Cross Function

The cross function retrieves data from another Refine project on your computer based on a common column.

The function looks like:

cross(cell, projectName, columnName)

The first argument is the value you want to match (in this function cell is short for cell.value, i.e. the current cell value). The second argument is the exact name of another project on your computer and the third argument is the exact name of column in that project that you want to match against.

The cross will return an array that is the row objects for any matches between the current cell and the key column. That is, the current value is checked against all the values in the other project column, and can return zero or more matches–and each match returns the full row of data, so you can access those values.

Key columns

To use cross the two projects will have columns with shared values, the key column used to match. In cases where you are trying to join to tables, you will prepare a key column by modifying existing values so that they can successfully match up. If you are expecting a 1 to 1 match, ensure your key columns are unique identifiers.

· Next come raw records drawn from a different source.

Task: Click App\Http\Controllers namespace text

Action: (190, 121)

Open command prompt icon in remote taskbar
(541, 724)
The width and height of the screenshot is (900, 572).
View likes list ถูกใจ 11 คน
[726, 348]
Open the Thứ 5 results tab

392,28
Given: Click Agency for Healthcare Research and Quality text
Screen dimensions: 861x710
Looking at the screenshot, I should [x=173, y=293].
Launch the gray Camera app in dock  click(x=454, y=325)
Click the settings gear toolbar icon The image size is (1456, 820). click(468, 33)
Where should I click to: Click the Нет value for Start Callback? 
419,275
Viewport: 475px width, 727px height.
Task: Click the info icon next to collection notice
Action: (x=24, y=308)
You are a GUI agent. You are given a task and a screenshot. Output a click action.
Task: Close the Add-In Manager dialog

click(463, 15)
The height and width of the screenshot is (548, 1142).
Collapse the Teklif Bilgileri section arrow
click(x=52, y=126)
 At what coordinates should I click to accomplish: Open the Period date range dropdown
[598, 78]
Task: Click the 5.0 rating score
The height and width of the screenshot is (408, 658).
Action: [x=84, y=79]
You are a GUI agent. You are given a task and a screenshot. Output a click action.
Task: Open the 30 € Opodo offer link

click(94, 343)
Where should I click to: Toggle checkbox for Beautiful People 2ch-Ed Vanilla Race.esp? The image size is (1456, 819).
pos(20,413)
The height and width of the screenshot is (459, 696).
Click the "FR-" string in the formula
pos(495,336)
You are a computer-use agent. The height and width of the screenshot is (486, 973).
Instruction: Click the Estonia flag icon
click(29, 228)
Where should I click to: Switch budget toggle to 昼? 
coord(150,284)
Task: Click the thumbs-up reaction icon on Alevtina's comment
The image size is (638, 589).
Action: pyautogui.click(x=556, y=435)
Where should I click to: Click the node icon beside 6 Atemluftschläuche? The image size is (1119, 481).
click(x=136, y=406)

Keep in mind cross can’t fuzzy match, and unlike reconciliation or clustering there isn’t an interface to help manually select matches, so cross depends on clean key columns. One option is to use the string clustering functions fingerprint(s) (trim whitespace, to lowercase, remove punctuation, diacritics / accents, sort words alphabetically) or ngramFingerprint(s, n) (create ngrams of the size n given, remove duplicates, sort alphabetically) to create your key columns to find matches in text values that are close to the same. However, since there isn’t an interface (like facet clustering) it can be hard to evaluate the success of these methods.

Internal Lookup

You can use cross within a single project to check for matches between two columns–this can be very useful, allowing you to check for matches in other columns and/or pull data from other rows based on the matches.

To do a lookup with in the current project, give "" for the second argument (rather than a project name).

For example, from the column you want to check, creating a new column using cell.cross("","other_column").length() will give you the number of matches.

Use Examples

Check how many matches are available:

cell.cross("other_project", "key_column").length()

The most common use is to get data from another table based on a common key column. This cross will take the first match and bring in a value from a single column in the other table:

cell.cross("other_project", "key_column")[0].cells["column_name"].value

To access cell values from multiple columns in the other table:

with(cell.cross("other_project", "key_column")[0], a, a.cells["col1"].value + ";" + a.cells["col2"].value)

Because cross returns an array of row objects, you could do more complicated look ups as well. For example, to access multiple matches, add a forEach:

forEach(cell.cross("other_project", "key_column"), r, r.cells["column_name"].value).join(";")

For multiple matches, with multiple columns:

forEach(cell.cross("other_project", "key_column"), r, forEach("colname1|colname2|colname3".split("|"), c, r.cells[c].value).join(";")).join("|")


Exercises

pi_dogs pma_cataloguedeluxeo00unse cross

Are any of the artists listed in pi_dogs represented in pma_cataloguedeluxeo00unse?

In pi_dogs, create a clean version of “Artist_Name” that contains just the name. Then in both projects create new column from the artists names using value.fingerprint(). Then on pi_dogs, from the “artist_fingerprint” column, create a cross column using cell.cross("pma_cataloguedeluxeo00unse", "artist_fingerprint").length().